One can show (see here) that for a Noetherian integral domain, the following are equivalent:
- $R$ is integrally closed; and
- $\text{End}_R(I) = R$ for all nonzero ideals $I$.
Is the following condition also equivalent?
- $\text{End}_R(\mathfrak{p}) = R$ for all nonzero prime ideals $\mathfrak{p}$.
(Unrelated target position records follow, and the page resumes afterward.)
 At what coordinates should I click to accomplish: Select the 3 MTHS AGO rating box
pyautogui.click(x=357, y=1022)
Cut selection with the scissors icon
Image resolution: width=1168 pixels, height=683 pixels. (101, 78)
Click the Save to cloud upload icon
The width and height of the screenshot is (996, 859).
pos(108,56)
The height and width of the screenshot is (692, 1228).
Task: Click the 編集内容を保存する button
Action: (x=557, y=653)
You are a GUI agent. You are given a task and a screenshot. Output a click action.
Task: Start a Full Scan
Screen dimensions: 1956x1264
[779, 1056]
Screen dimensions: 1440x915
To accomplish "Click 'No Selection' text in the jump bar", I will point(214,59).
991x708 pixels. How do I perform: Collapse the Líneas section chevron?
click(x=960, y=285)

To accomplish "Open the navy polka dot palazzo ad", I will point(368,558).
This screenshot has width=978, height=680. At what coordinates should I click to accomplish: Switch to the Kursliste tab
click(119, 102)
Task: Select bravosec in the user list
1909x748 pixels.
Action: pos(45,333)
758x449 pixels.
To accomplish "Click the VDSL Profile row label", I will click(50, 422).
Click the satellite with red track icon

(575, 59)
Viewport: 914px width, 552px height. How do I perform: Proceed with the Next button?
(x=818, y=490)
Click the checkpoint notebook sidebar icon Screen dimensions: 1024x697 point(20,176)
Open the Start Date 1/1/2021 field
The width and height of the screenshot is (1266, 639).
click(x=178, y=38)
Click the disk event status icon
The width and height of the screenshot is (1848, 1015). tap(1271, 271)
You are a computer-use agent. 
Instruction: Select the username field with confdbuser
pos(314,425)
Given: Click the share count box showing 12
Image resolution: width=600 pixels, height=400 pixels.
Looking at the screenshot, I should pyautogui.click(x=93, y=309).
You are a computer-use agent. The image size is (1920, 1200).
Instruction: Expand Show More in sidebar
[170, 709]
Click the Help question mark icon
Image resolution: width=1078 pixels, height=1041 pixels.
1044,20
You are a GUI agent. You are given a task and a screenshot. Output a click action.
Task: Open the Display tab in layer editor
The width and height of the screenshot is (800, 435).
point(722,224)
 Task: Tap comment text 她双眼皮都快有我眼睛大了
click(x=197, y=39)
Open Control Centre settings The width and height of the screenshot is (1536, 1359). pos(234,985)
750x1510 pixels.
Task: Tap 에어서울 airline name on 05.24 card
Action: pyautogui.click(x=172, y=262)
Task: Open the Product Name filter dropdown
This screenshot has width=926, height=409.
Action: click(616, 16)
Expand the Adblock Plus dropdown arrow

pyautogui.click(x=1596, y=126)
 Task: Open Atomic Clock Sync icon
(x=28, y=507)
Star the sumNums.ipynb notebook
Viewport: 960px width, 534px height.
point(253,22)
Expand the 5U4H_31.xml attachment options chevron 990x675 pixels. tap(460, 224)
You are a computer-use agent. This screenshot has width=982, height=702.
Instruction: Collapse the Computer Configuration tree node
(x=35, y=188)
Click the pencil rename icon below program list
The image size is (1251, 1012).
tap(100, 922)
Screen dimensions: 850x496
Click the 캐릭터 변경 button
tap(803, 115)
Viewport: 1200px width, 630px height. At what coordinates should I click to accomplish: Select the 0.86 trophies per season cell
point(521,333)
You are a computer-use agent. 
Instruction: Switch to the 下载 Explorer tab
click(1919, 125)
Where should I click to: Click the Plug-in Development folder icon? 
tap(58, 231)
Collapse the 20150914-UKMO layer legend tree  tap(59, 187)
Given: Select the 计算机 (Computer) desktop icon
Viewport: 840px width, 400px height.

The proof of (2) $\Rightarrow$ (1) that I know (and hopefully this is correct!) is as follows:
We show that $R$ is completely integrally closed, which is equivalent to integrally closed when $R$ is Noetherian. Let $Q$ be the fraction field of $R$: suppose that $q \in Q$ is almost integral, so there exists $0 \neq a \in R$ such that $a q^n \in R$ for all $n \geqslant 0$. Set $T = R[q]$, and $I = \{ x \in R \mid xT \subseteq R \}$, which is nonzero since $a \in I$. Then we have a chain of inclusions $$ R \subseteq T \subseteq \text{End}_R(I) = R $$ so that $R = T$, forcing $q \in R$, which means that $R$ is completely integrally closed.
Assuming this isn't flawed, if I can show that the ideal $I$ is prime, then I'm done. However, I can't see why this should be the case.